The entries below are to be repeated exactly, and their pictures left out.

Supplied records below:

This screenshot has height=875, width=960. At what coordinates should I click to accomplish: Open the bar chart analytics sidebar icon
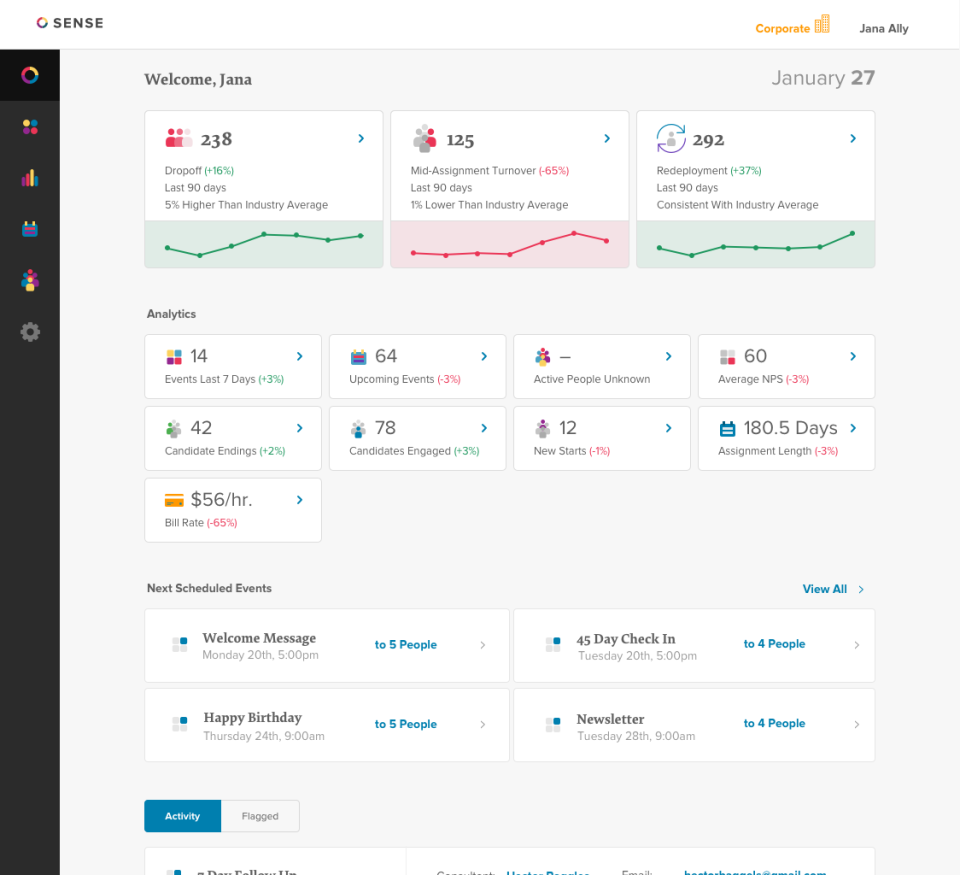(x=30, y=178)
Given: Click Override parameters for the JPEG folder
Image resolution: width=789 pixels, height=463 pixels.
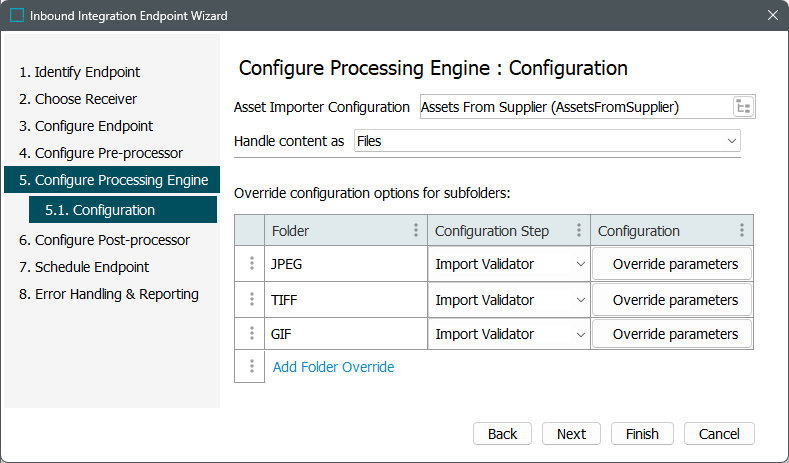Looking at the screenshot, I should click(x=675, y=265).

End of Supplied records.

__Final answer__.
This screenshot has height=875, width=960. At what coordinates should I click to accomplish: Open the bar chart analytics sidebar icon
(x=30, y=178)
Given: Click Override parameters for the JPEG folder
Image resolution: width=789 pixels, height=463 pixels.
Looking at the screenshot, I should click(x=675, y=265).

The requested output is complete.